The biggest impact on total practice GMS income is predictably the number of GPs in the practice. A larger workforce enables a bigger volume of patients to be treated. The percentage of over-70-year olds has a modest positive impact on income, and we have shown that less deprived areas have higher percentages of over-70-year olds. The level of competition from neighbouring practices has a significant negative impact on practice GMS income highlighting the contribution of supply and demand to practice income. Practice deprivation score plays a relatively minor role differentiating Ireland from UK, where population level deprivation has traditionally made an important contribution due to the explicit use of deprivation scores in primary care resource allocation.

This study has only investigated income from the GMS which represents 57% of total GP income. For practices in more deprived areas, the GMS income may well represent most if not all of practice income. In more affluent areas, on the other hand, where a significant proportion of patients pay for services, the GMS income will only represent a small portion of the total practice income. A patient over 70 is, in monetary terms, equivalent to 3 to 4 patients aged 16 to 44 years and 2 patients aged 45 to 69 years. Clearly, a small number of patients of over-70-year olds can provide a useful source of income in affluent catchment areas.

Incomes in practices serving the most deprived communities are relatively low compared to other deprived areas. It is probable that GPs working in the most deprived areas work fewer sessions in an effort to control workload and stress [17]. We were not able to adjust the results for the number of sessions or list size. Data are not available on non-GMS practice income which would provide useful counterbalance and enable an estimate of the value of GMS patients of over-70-year olds in affluent areas.

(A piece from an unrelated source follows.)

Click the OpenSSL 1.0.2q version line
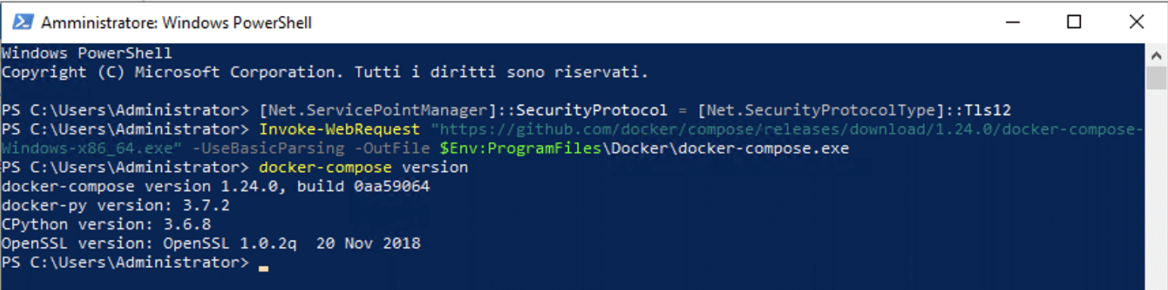211,243
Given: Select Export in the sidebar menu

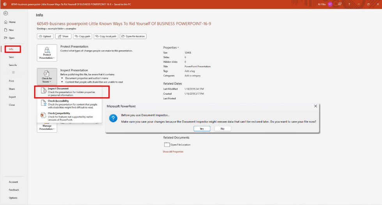Looking at the screenshot, I should coord(12,97).
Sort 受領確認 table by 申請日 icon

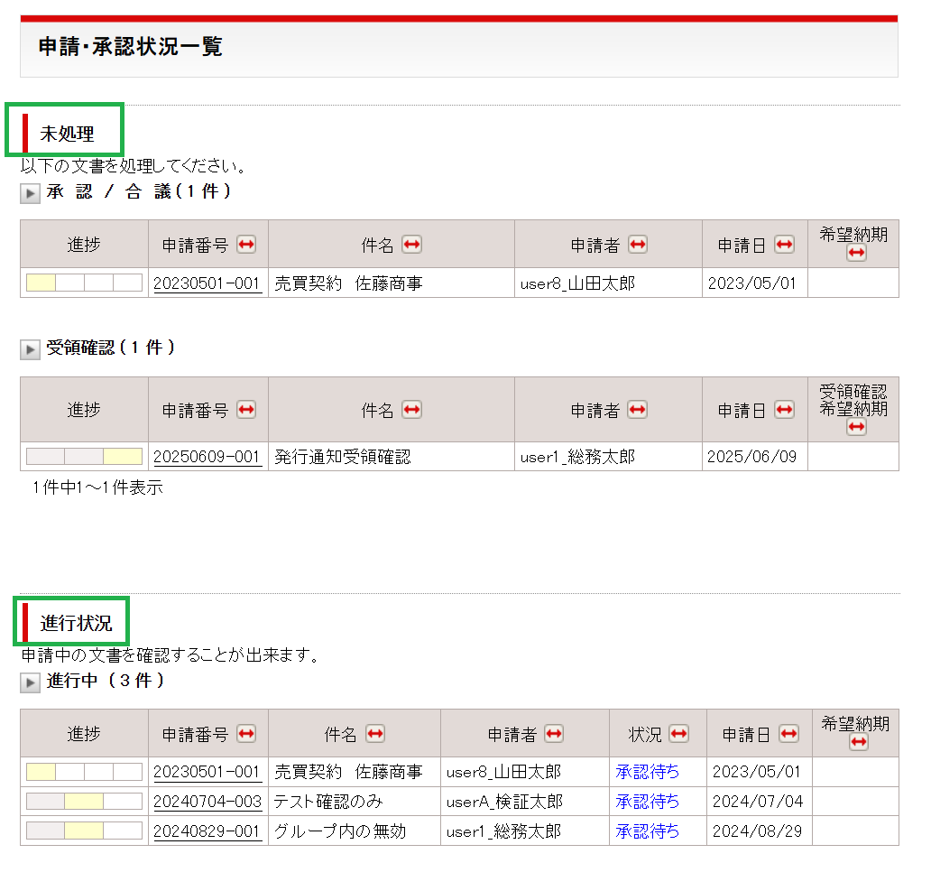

Although GP utilisation increases with age, the disparity in both capitation fee and eligibility criteria between those under and over 70 years of age is introducing inequity into the health care system. In a fixed-budget health system with limited resources, if care cannot be provided for all, then it must surely be directed to those most in need. But, by providing free GP care to those of over-70-year olds largely irrespective of the level of personal wealth, the state directs resources away from those most in need and provides a valuable income to GPs located in the least deprived areas. A small nondeprived but elderly catchment can be as valuable as a larger deprived catchment with a younger population. The combination of higher workloads and stress associated with practice in a deprived catchment and the differential capitation payments may act to encourage GPs to locate in less deprived areas. We have shown that despite the near universal cover for over-70-year olds, GMS incomes are highest in deprived areas although they are lower in the most deprived areas. It is encouraging to observe that GPs continue to locate in deprived areas. However, in the absence of universal free GP care, resources should not be channelled away from those who cannot afford to pay towards those who can.

Conflict of Interests

T. O’Dowd is a GP with a GMS contract.


The authors wish to thank the reviewers for their insightful remarks and the suggestion to use a hierarchical model for the analysis. They also wish to thank Dr. Fergus O’Kelly for his useful comments.